Pour le lecteur extérieur, c'est un texte d'une beauté convulsive, un jaillissement bleu: la couleur qui parcourt le récit. Sikelianos écrit:
«Un rêve à flot, ou, plus exactement, en train de sombrer. Et partout où j’allais, toujours plus de mares, de flaques, de lacs et de marais, où se noyer. Bleu, bleu et par le fond».
«Il y a une sorte de synesthésie qui intervient dans les expériences intenses» explique-t-elle. «C’est la partie du monde qui n’a plus de langage, mais une couleur. Pour moi le livre est bleu. Noir et bleu. Bleu c'est aussi la couleur de la fumée, sourit-elle, et mon père était comme une colonne de fumée.»
Le récit dont le titre forcément évoque le Livre de Job - qui était une réflexion sur le mal, parfois une invocation à la droiture - fige le père qui n’a jamais su être là, solidifie la fumée. Enfin Jon existe dans les mots de l’auteur, devenu personnage il lui appartient.

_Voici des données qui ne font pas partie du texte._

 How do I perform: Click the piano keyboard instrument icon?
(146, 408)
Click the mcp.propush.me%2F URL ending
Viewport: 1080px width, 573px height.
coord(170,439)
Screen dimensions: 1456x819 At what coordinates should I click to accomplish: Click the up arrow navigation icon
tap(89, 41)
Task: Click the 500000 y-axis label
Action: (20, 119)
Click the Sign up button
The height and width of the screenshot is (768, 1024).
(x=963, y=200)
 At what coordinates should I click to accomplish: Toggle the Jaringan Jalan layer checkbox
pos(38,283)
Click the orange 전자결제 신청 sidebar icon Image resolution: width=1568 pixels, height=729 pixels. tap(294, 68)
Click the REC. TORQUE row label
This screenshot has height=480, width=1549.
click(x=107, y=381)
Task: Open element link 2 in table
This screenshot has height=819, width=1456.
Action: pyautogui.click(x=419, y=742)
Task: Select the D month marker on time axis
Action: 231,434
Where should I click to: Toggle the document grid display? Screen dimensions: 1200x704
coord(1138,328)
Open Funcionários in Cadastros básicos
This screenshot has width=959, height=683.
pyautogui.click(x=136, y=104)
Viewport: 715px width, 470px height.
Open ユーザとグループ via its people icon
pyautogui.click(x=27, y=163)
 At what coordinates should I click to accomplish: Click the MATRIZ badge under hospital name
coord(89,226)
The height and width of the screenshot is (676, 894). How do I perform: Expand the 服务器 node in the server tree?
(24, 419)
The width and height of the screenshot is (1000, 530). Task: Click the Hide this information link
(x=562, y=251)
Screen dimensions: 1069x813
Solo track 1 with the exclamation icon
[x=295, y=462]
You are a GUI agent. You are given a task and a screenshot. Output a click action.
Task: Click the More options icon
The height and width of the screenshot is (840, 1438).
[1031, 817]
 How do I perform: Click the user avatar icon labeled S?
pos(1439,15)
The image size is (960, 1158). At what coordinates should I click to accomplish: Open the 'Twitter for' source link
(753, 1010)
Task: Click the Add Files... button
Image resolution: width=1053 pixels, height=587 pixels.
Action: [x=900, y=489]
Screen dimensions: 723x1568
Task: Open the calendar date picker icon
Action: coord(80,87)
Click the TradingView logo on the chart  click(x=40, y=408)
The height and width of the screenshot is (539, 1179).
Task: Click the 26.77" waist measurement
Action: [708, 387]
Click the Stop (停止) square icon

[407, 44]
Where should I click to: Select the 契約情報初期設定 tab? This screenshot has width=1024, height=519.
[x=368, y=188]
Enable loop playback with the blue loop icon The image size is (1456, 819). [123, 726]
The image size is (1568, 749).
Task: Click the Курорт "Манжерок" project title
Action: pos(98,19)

«Avant d’écrire ce livre, je refusais de parler de l’écriture comme catharsis. Dire ça, il me semble que c’est diminuer son importance, presque la déprécier. C’est assimiler la littérature à un passe-temps. Alors qu’elle nous met en contact avec la grandeur de l’imagination, avec une infinitude. C’est bien plus qu’un simple moyen d’expression ou de soulagement. Mais écrire ce livre a tout de même changé ma conception des choses. J’accepte, non pas que l’écriture ne soit qu’une catharsis, mais qu’elle soit aussi cela.»
Ayant pu fixer son père, Sikelianos peut aussi se fixer elle-même. Répondre un peu mieux à la question: «qui suis-je».
Charlotte Pudlowski
Le livre de Jon, Eleni Sikelianos, Actes Sud. Traduit par Claro.